This year, Cherokee County librarians and educators have offered several creative ways of celebrating Valentine’s Day.
Sixteen youth attended the Hulbert Community Library’s Valentine Craft event on Thursday, Feb. 6. The activity was a part of a four-part program that encourages children, youth, and adults to use their creativity to construct crafts.
Pam Davis, library assistant manager, takes turns with other library staff to put on these events. She explained that Valentine’s Day is not just for couples, since not everyone has a Valentine's date. Last year, the library staff celebrated “Anti-Valentine’s Day,” but this year, staffers wanted to send a more positive message, so they are promoting the notion that love doesn’t have to be romantic.
On Tuesday, the library hosted elementary students who made heart-shaped candleholders out of Sculpey clay. While the knick-knacks baked, the children traced their hands on cardstock and cut them out to make cards. On Thursday, the library hosted youth ages 12-17 who used acrylics to paint mason jars, then decorated them with hearts.
The librarians also watered down acrylic paint with dish soap, which turns the substance into a scratchable veneer. Students wrote 10 things they liked about a given person onto cardstock and painted the veneer on the individual messages. When a recipient receives the card, he or she scratches off the hearts to discover what the giver said about them.
Davis explained that the library goes through great lengths to put on these events because there is a need in the community.
“Crafts seem to be what everyone loves,” said Davis.
She suggested that budget cuts at schools may contribute to interest in craft programs at the library. She said students fall back on the library to do arts and crafts, because they are not always offered in the public schools.
“It is important for students to use art, because it is the other side of the brain. It is an outlet for students’ creativity,” said Davis.
For the past two years, social studies teacher Tyler Teague has promoted Valentine’s Day at Hulbert High School. Last year, the high school decided to host a Valentine’s Dance for Hulbert Junior High. The students cut out hearts, strung them with yarn, and put them up in the cafeteria.
Rather than awarding the cutest couple, the junior high voted for who was the kindest person. To fund the dance, they sold origami hearts and raised $200.
“I did a Google search and learned how to do the folds,” said Teague. “We affixed Hershey’s kisses on the origami hearts and sold them.
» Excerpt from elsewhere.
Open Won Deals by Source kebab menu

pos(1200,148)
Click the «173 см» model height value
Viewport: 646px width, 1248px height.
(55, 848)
People bought multiple ones and gave them to their friends.”
They created a workspace where people could buy materials to design their own origami hearts, even with nontraditional Valentine’s Day colors.
This year, Teague has connected with his students on Snapchat. He launched a forum where students can submit notes anonymously to recognize individuals for their acts of kindness, and Teague shares these notes publicly.
“I wanted to cultivate a culture of kindness,” he said.
About 200 students have engaged in these posts. He spotlights high school students on his feed, and he feels these kinds of activities help to turn the Valentine’s Day narrative away from romantic love and toward being kind.
The librarians at the front desk of the John Vaughan Library at Northeastern State University have opened their “Can My One Liner Get Me Checked Out?” display. Student worker Al Childress says it is like a blind date with a book. The librarians pulled books from its shelves, wrapped them in black paper, and covered them with hearts. They then printed and affixed a romantic one liner from the book. The display aims to encourage reading at the library.